3. Results and Discussion

3.1. DC Analysis

Figure 3a represents the drain current ID versus the gate-to-source voltage (VGS) characteristics of device A at different temperatures: 300 K, 350 K, and 400 K. The graph has two Y axes, which display both the linear and logarithmic drain current with the voltage V_GS ranging from 0 to 1 V.

The graph provides a comprehensive understanding of the electrical performance of device A at different temperatures of a SiGe-based GAAFET. The solid curves represent the linear drain current, I_D, at different temperatures (300 K, 350 K, and 400 K), while the logarithmic drain current I_D curves show the subthreshold and leakage regimes with enhanced values. When the gate voltage, V_GS, is high, the drain current, I_D, increases sharply, indicating effective gate control and strong channel formation. When the temperature increases from 300 K to 400 K, we observed two primary effects: firstly, it increases the drain current, I_D, as the temperature rises; secondly, it enhances carrier mobility and reduces the threshold voltage. Additionally, the subthreshold and OFF state currents emphasize the rise in leakage current in the subthreshold region, which impacts the static power consumption and the overall reliability. The data display distinct trends and overlapping operating points, highlighted on the plot to denote areas of interest where temperature dependence is most significant. The low-temperature profile indicates reduced subthreshold swing and limited leakage, whereas the high-temperature range exhibits increased off-state currents. The figure shows that the SiGe-based GAAFET device maintains a strong ON-state drive current across three different temperatures; however, the design is affected by rising OFF-state and leakage currents at high temperatures. The graphical representation shows the importance of power management and the need to realize high-performance, low-leakage transistors for nanoelectronics.

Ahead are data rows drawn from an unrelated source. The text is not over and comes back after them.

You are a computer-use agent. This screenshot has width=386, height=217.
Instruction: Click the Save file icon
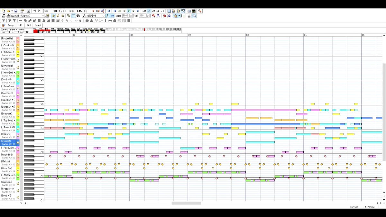15,11
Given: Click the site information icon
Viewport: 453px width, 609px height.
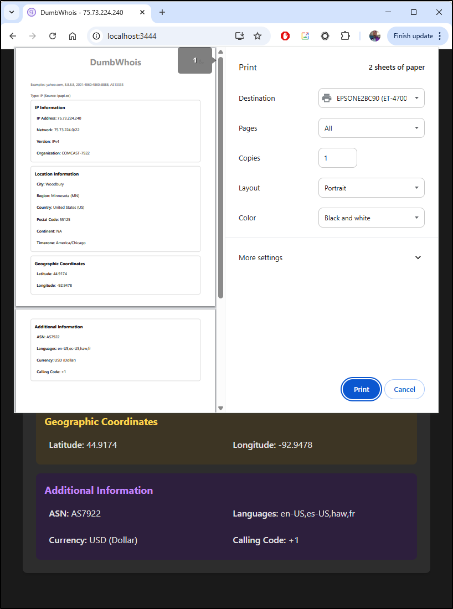Looking at the screenshot, I should pyautogui.click(x=96, y=36).
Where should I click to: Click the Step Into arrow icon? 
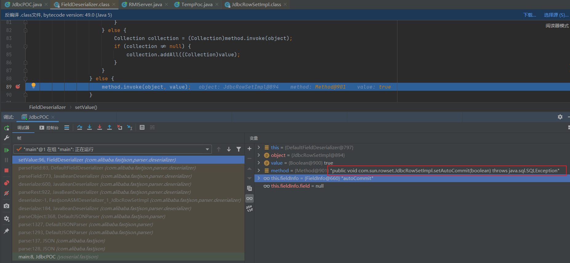point(90,128)
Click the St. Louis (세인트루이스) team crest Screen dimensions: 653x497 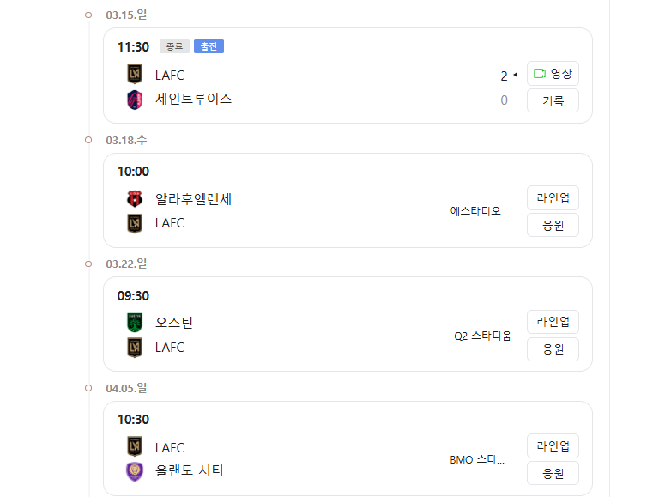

Figure 3b shows the transfer characteristics of a SiGe-based gate stack GAAFET (device B) plotted between drain current I_D versus gate-to-source voltage V_GS at 300 K, 350 K, and 400 K. It represents both the linear scale and logarithmic scale of drain currents. The device’s performance offers a comprehensive view across its ON and OFF regimes as the gate’s bias increases from 0 to 1 V. The graph evaluates the electrical behavior of the Si-Ge-based gate stack GAAFET device (device B). The black curves show the linear drain current I_D values at 300 K, 350 K, and 400 K, while the red curves show the logarithmic drain current I_D values, which provide a clear insight into both the ON-state drive and subthreshold/OFF-state leakage current behavior. When the temperature rises from 300 K to 400 K, the drain current increases for the given V_GS in the ON-state. At high temperatures, the behavior is due to increased carrier generation and a reduced threshold voltage. From the logarithmic curves at low values of V_GS, it is evident that the leakage current increases with temperature, which is beneficial for low-power applications. The increased subthreshold slopes and punch-through the leakage-assisted carrier injection. At low temperatures, the device maintains a robust ON current with good subthreshold suppression and a strong gate electrostatic control. From the characterization analysis of transfer characteristics, it is clear that the gate stack GAAFET device has high ON-state drive current and very good subthreshold swing at room temperature, although there is an expected increase in leakage and threshold voltage roll-off behavior at elevated temperatures. The outcome emphasizes the important role of interface engineering, gate dielectric selection, and channel design to preserve performance and power efficiency across a variety of use environments.

Therefore, detailed temperature-dependent characterization is essential to benchmark state-of-the-art GAAFETs, especially when used in ultra-scaled nodes, where thermal effects, leakage, and variability start to dominate device behavior. The result supports the device’s concept for next-generation low-power, high-performance CMOS logic, while demonstrating the tradeoffs of the engineering.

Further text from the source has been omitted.